#### Requirement
Format everything from the line containing "Identify the location of slide-thumbnail-6: 谢谢观看." down to the end of the records as a numbered list, omitting blank lines. Leave the pictures out of the answer.

#### Data supplied
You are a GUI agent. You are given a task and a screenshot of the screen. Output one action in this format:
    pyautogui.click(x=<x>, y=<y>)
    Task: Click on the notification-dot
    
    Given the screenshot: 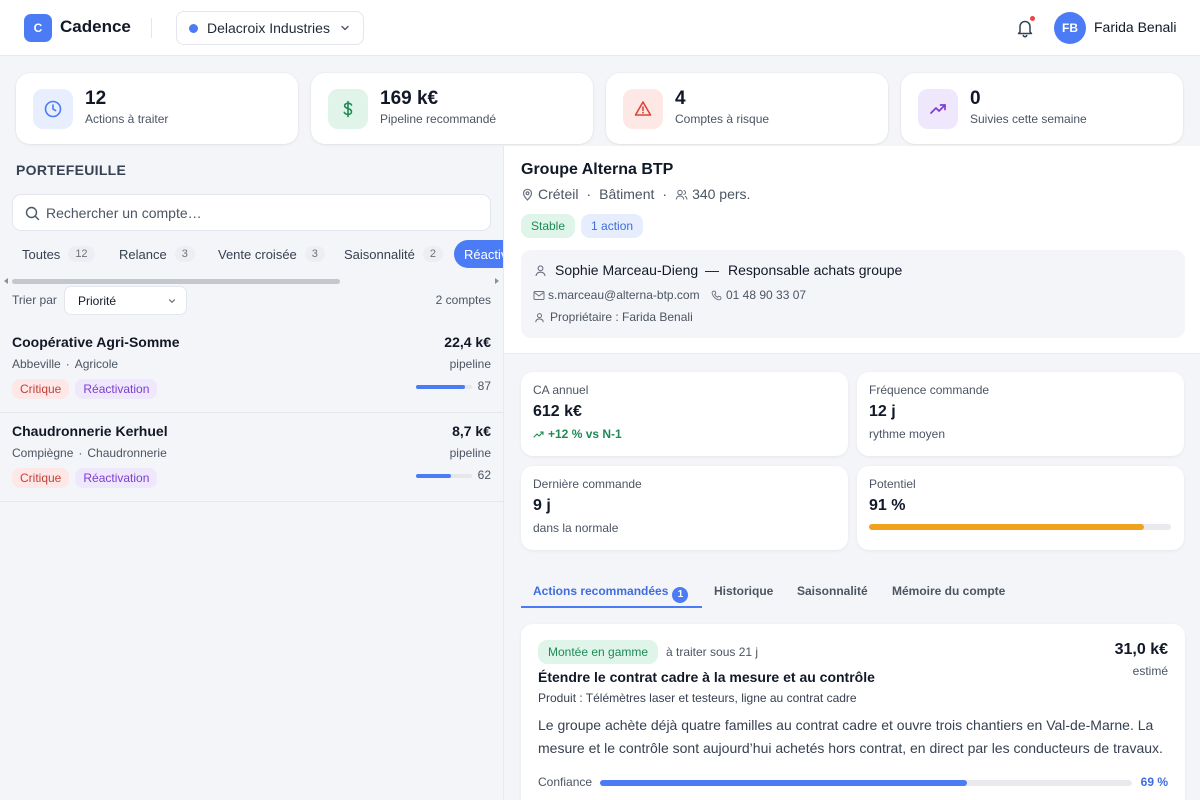 What is the action you would take?
    pyautogui.click(x=1032, y=18)
    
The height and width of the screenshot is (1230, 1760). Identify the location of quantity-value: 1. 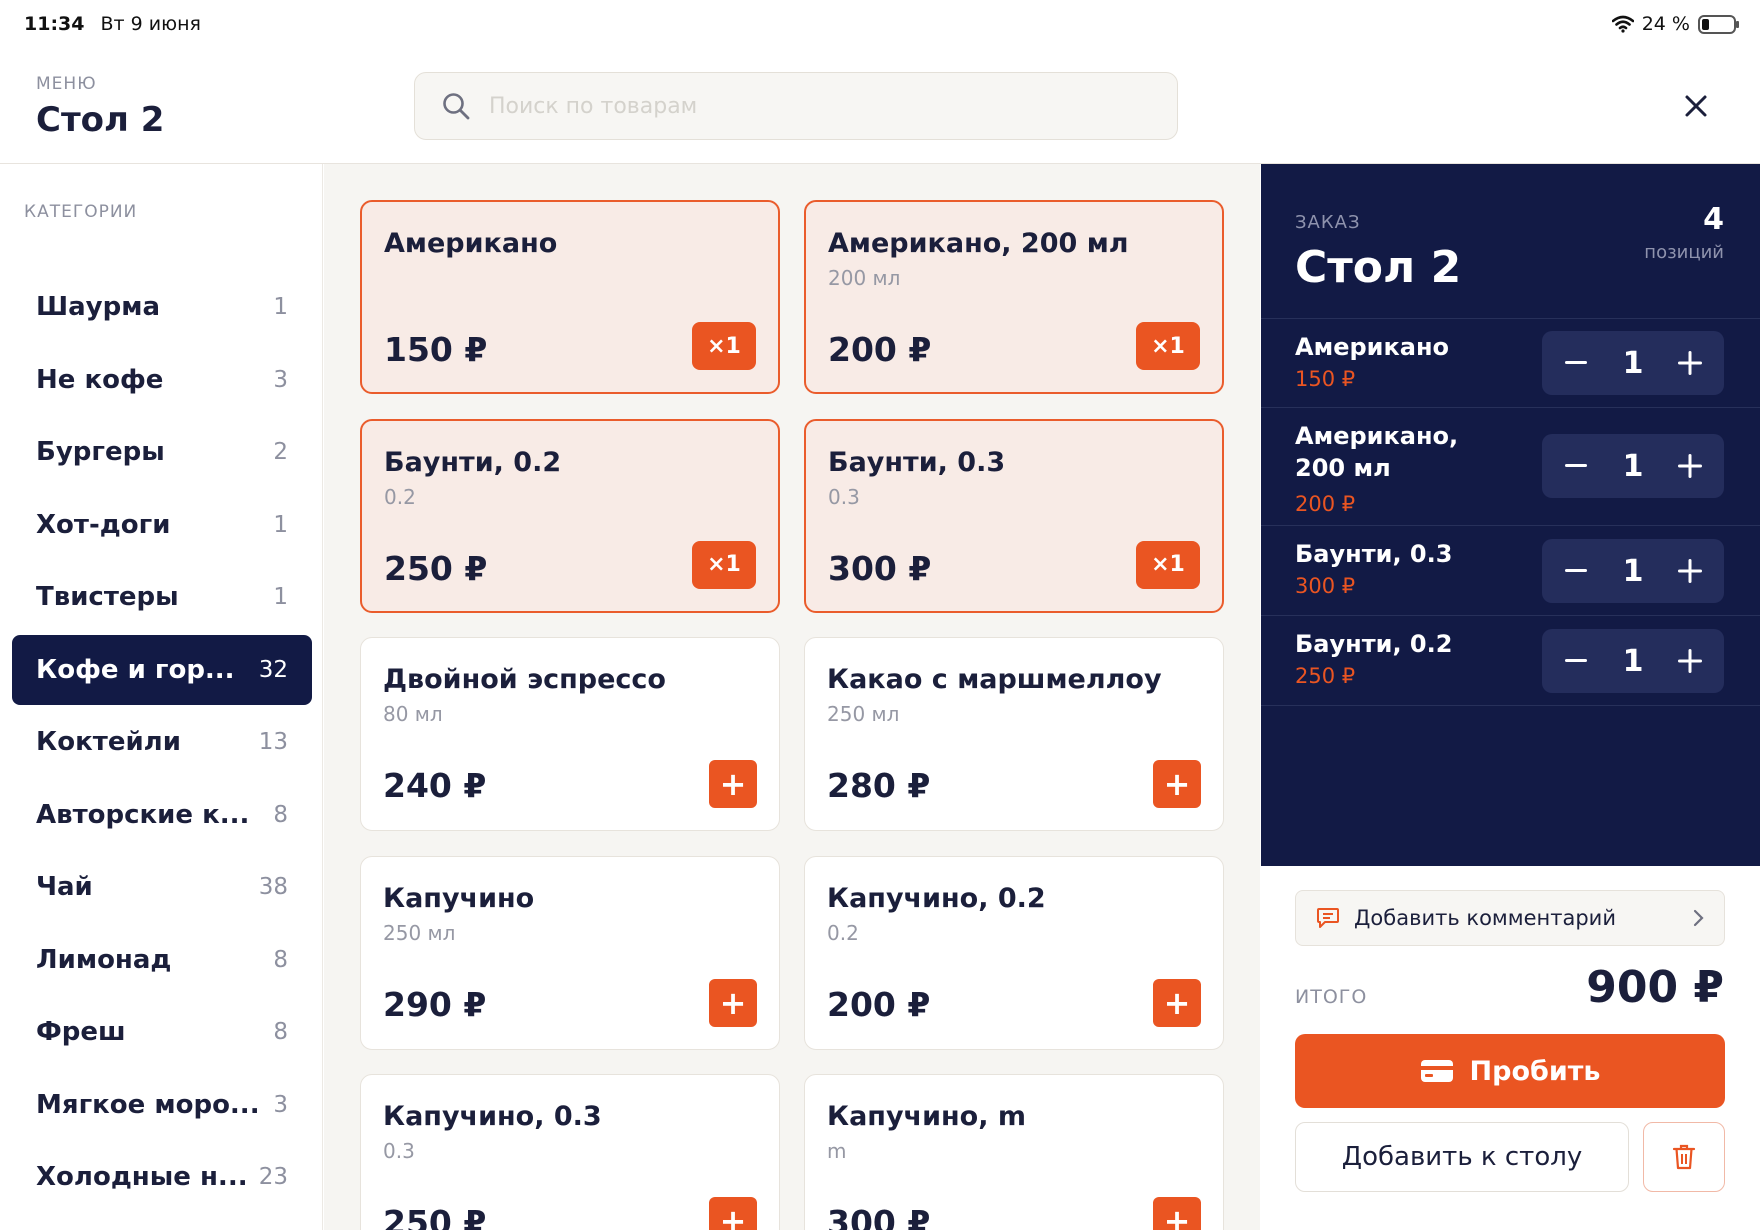
(1633, 661).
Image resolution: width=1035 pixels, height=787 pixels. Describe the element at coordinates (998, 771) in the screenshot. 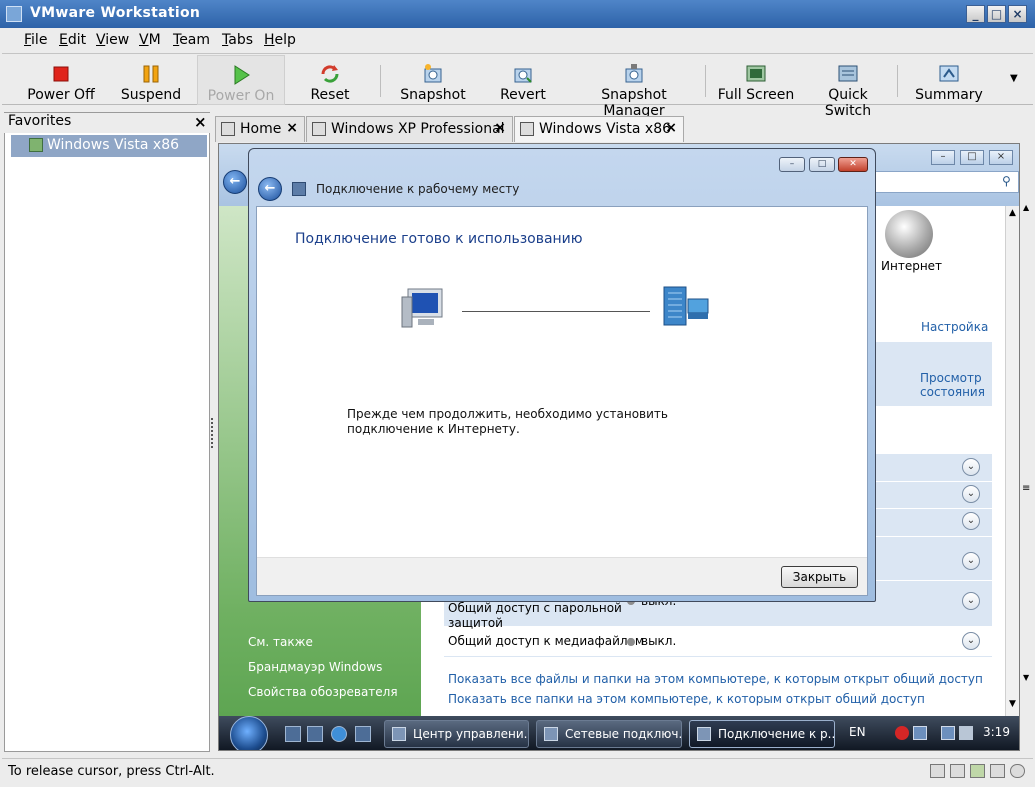

I see `network-device-icon` at that location.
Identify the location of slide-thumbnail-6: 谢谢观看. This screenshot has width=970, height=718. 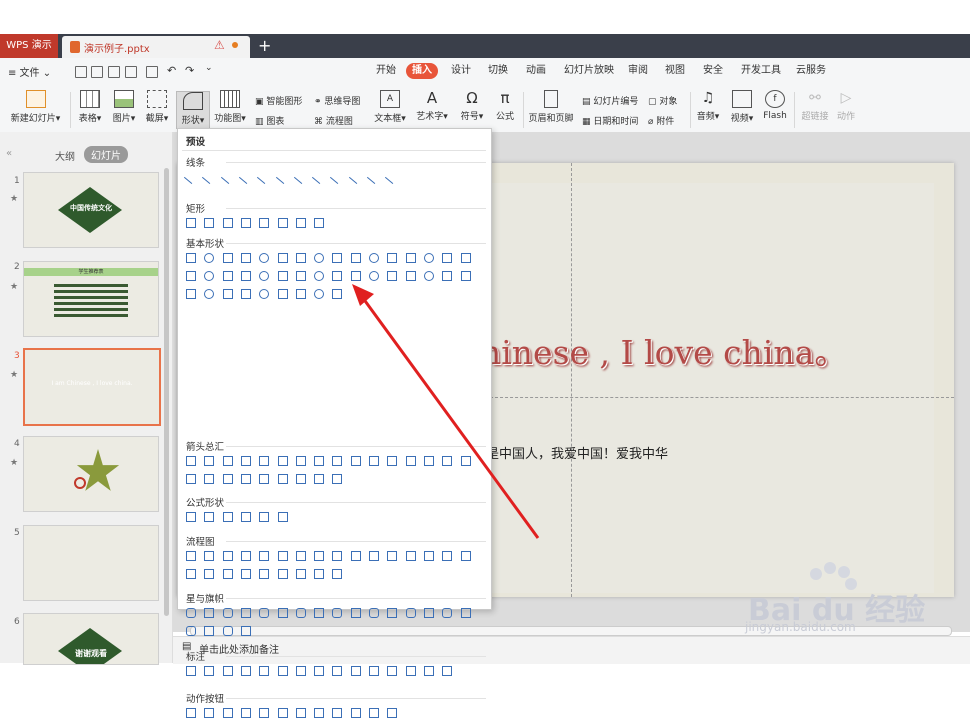
(91, 639).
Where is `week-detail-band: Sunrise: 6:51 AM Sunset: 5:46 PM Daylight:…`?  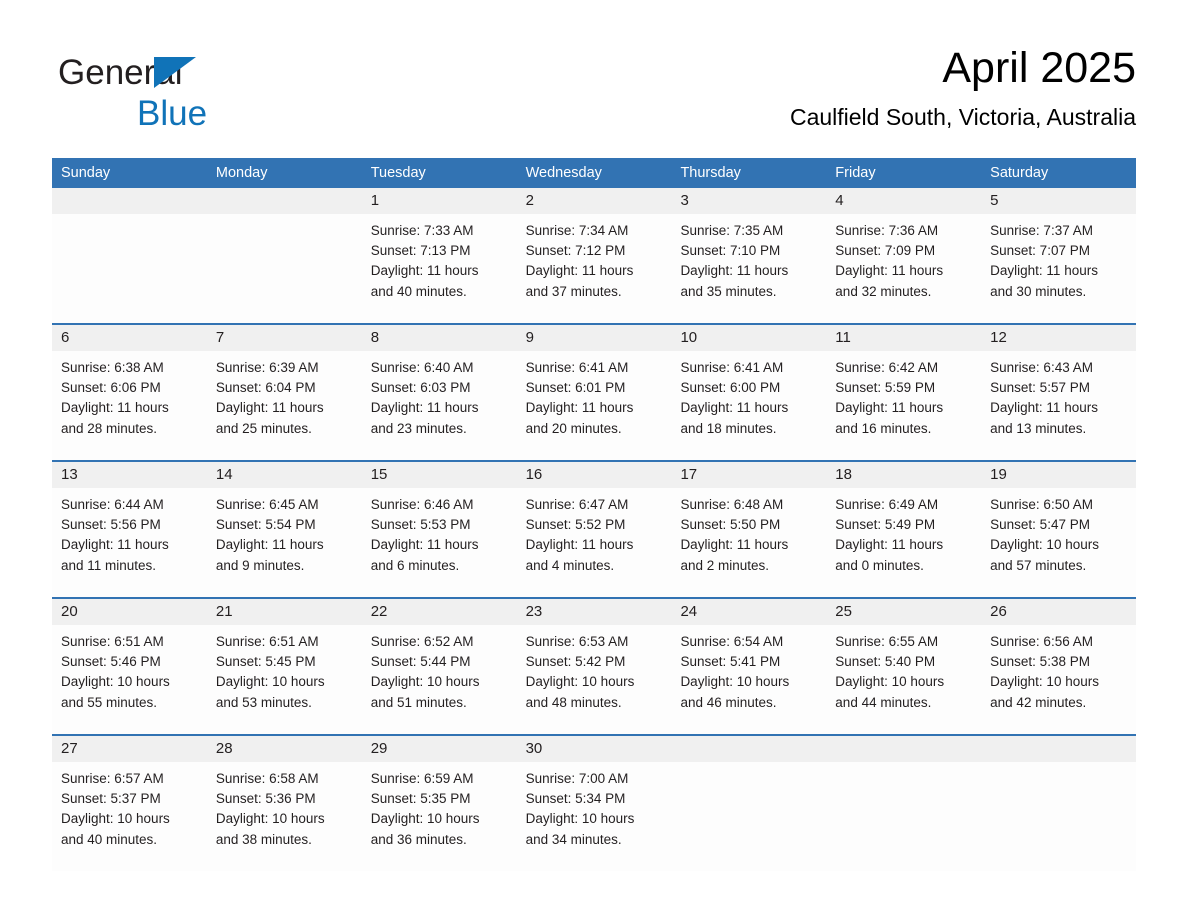
week-detail-band: Sunrise: 6:51 AM Sunset: 5:46 PM Daylight:… is located at coordinates (594, 680).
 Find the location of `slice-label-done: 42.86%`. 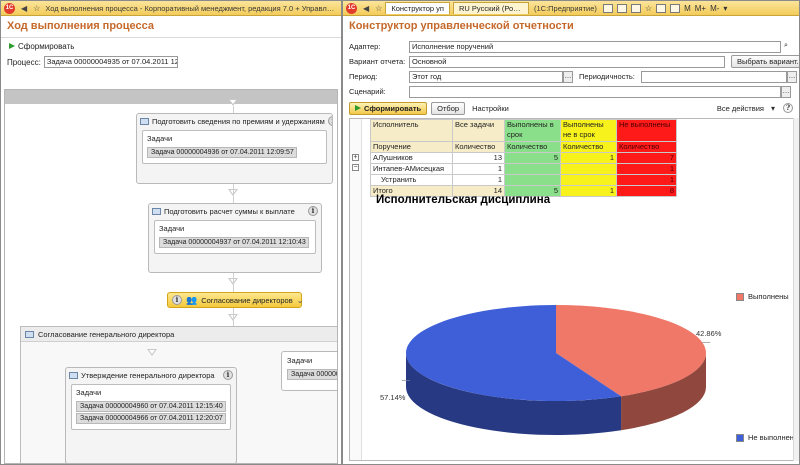

slice-label-done: 42.86% is located at coordinates (709, 334).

#### Worked solution
1. Identify the location of slide-thumbnail-6: 谢谢观看. This screenshot has width=970, height=718. 
2. (91, 639).
3. Where is `week-detail-band: Sunrise: 6:51 AM Sunset: 5:46 PM Daylight:…`?  
4. week-detail-band: Sunrise: 6:51 AM Sunset: 5:46 PM Daylight:… is located at coordinates (594, 680).
5.  Find the location of `slice-label-done: 42.86%`. 
6. slice-label-done: 42.86% is located at coordinates (709, 334).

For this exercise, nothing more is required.